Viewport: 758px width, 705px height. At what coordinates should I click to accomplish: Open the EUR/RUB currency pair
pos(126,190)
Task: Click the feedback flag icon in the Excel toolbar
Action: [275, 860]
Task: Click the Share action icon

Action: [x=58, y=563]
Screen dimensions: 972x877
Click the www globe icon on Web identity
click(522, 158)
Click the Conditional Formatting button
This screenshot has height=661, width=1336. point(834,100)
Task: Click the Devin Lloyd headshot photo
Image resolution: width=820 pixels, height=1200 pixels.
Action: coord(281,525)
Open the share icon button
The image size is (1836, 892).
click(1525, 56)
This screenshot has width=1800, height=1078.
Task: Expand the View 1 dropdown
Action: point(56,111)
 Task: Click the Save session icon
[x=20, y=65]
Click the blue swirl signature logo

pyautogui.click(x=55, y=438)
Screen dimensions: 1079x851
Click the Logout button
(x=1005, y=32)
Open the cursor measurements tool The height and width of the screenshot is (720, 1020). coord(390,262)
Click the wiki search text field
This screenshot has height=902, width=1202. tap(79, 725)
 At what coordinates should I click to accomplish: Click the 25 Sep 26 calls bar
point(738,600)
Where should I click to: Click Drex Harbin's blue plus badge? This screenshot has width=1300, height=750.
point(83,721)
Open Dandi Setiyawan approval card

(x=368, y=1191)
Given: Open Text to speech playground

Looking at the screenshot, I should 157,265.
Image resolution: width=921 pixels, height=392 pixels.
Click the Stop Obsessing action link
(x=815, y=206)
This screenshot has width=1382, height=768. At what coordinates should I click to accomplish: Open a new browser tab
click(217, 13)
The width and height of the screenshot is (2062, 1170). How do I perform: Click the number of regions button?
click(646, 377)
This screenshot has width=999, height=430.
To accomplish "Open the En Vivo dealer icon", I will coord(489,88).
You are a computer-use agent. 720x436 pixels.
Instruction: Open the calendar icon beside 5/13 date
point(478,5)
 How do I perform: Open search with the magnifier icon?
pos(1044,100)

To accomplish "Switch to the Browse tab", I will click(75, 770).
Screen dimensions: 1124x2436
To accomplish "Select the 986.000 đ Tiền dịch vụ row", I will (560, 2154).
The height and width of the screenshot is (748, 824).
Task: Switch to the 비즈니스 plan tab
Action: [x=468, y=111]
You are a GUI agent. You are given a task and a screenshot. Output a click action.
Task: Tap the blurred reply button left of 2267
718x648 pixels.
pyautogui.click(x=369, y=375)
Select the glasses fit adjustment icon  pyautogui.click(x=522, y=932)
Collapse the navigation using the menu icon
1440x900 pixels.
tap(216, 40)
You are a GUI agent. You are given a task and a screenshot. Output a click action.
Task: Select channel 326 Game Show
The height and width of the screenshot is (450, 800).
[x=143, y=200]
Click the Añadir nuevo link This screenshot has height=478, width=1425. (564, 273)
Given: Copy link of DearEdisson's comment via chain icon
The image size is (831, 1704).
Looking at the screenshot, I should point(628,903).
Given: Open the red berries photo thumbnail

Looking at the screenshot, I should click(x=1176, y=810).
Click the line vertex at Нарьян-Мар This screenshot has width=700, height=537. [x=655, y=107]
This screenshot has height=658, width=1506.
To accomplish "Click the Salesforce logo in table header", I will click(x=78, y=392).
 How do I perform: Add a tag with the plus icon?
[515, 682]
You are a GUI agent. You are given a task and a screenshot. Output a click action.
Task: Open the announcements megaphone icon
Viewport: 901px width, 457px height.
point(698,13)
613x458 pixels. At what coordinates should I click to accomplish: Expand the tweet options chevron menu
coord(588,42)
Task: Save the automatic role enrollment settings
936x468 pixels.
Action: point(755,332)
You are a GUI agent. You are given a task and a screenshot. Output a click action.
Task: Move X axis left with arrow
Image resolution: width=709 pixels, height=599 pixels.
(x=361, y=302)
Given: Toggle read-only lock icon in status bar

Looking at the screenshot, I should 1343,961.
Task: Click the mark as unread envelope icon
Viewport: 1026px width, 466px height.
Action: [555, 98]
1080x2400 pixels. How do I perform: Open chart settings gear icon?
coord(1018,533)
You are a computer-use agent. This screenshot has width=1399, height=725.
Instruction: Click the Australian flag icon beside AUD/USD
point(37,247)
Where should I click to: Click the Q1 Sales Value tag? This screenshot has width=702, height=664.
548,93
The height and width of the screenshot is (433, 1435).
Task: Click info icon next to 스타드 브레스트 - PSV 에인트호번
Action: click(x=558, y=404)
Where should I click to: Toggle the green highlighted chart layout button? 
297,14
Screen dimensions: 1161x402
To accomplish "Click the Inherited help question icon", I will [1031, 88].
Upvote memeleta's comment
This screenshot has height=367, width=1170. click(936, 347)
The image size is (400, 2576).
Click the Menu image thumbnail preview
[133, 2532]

§ **Work required**: Write the data above out again in full, exactly.

§ **Exercise answer**:
Viewport: 758px width, 705px height. At what coordinates should I click to accomplish: Open the EUR/RUB currency pair
pos(126,190)
Task: Click the feedback flag icon in the Excel toolbar
Action: [275, 860]
Task: Click the Share action icon

Action: [x=58, y=563]
Screen dimensions: 972x877
Click the www globe icon on Web identity
click(522, 158)
Click the Conditional Formatting button
This screenshot has height=661, width=1336. point(834,100)
Task: Click the Devin Lloyd headshot photo
Image resolution: width=820 pixels, height=1200 pixels.
Action: coord(281,525)
Open the share icon button
The image size is (1836, 892).
click(1525, 56)
This screenshot has width=1800, height=1078.
Task: Expand the View 1 dropdown
Action: point(56,111)
 Task: Click the Save session icon
[x=20, y=65]
Click the blue swirl signature logo

pyautogui.click(x=55, y=438)
Screen dimensions: 1079x851
Click the Logout button
(x=1005, y=32)
Open the cursor measurements tool The height and width of the screenshot is (720, 1020). coord(390,262)
Click the wiki search text field
This screenshot has height=902, width=1202. tap(79, 725)
 At what coordinates should I click to accomplish: Click the 25 Sep 26 calls bar
point(738,600)
Where should I click to: Click Drex Harbin's blue plus badge? This screenshot has width=1300, height=750.
point(83,721)
Open Dandi Setiyawan approval card

(x=368, y=1191)
Given: Open Text to speech playground

Looking at the screenshot, I should 157,265.
Image resolution: width=921 pixels, height=392 pixels.
Click the Stop Obsessing action link
(x=815, y=206)
This screenshot has width=1382, height=768. At what coordinates should I click to accomplish: Open a new browser tab
click(217, 13)
The width and height of the screenshot is (2062, 1170). How do I perform: Click the number of regions button?
click(646, 377)
This screenshot has width=999, height=430.
To accomplish "Open the En Vivo dealer icon", I will coord(489,88).
You are a computer-use agent. 720x436 pixels.
Instruction: Open the calendar icon beside 5/13 date
point(478,5)
 How do I perform: Open search with the magnifier icon?
pos(1044,100)

To accomplish "Switch to the Browse tab", I will click(75, 770).
Screen dimensions: 1124x2436
To accomplish "Select the 986.000 đ Tiền dịch vụ row", I will (560, 2154).
The height and width of the screenshot is (748, 824).
Task: Switch to the 비즈니스 plan tab
Action: [x=468, y=111]
You are a GUI agent. You are given a task and a screenshot. Output a click action.
Task: Tap the blurred reply button left of 2267
718x648 pixels.
pyautogui.click(x=369, y=375)
Select the glasses fit adjustment icon  pyautogui.click(x=522, y=932)
Collapse the navigation using the menu icon
1440x900 pixels.
tap(216, 40)
You are a GUI agent. You are given a task and a screenshot. Output a click action.
Task: Select channel 326 Game Show
The height and width of the screenshot is (450, 800).
[x=143, y=200]
Click the Añadir nuevo link This screenshot has height=478, width=1425. (564, 273)
Given: Copy link of DearEdisson's comment via chain icon
The image size is (831, 1704).
Looking at the screenshot, I should point(628,903).
Given: Open the red berries photo thumbnail

Looking at the screenshot, I should click(x=1176, y=810).
Click the line vertex at Нарьян-Мар This screenshot has width=700, height=537. [x=655, y=107]
This screenshot has height=658, width=1506.
To accomplish "Click the Salesforce logo in table header", I will click(x=78, y=392).
 How do I perform: Add a tag with the plus icon?
[515, 682]
You are a GUI agent. You are given a task and a screenshot. Output a click action.
Task: Open the announcements megaphone icon
Viewport: 901px width, 457px height.
point(698,13)
613x458 pixels. At what coordinates should I click to accomplish: Expand the tweet options chevron menu
coord(588,42)
Task: Save the automatic role enrollment settings
936x468 pixels.
Action: point(755,332)
You are a GUI agent. You are given a task and a screenshot. Output a click action.
Task: Move X axis left with arrow
Image resolution: width=709 pixels, height=599 pixels.
(x=361, y=302)
Given: Toggle read-only lock icon in status bar

Looking at the screenshot, I should 1343,961.
Task: Click the mark as unread envelope icon
Viewport: 1026px width, 466px height.
Action: [555, 98]
1080x2400 pixels. How do I perform: Open chart settings gear icon?
coord(1018,533)
You are a computer-use agent. This screenshot has width=1399, height=725.
Instruction: Click the Australian flag icon beside AUD/USD
point(37,247)
Where should I click to: Click the Q1 Sales Value tag? This screenshot has width=702, height=664.
548,93
The height and width of the screenshot is (433, 1435).
Task: Click info icon next to 스타드 브레스트 - PSV 에인트호번
Action: click(x=558, y=404)
Where should I click to: Toggle the green highlighted chart layout button? 
297,14
Screen dimensions: 1161x402
To accomplish "Click the Inherited help question icon", I will [1031, 88].
Upvote memeleta's comment
This screenshot has height=367, width=1170. click(936, 347)
The image size is (400, 2576).
Click the Menu image thumbnail preview
[133, 2532]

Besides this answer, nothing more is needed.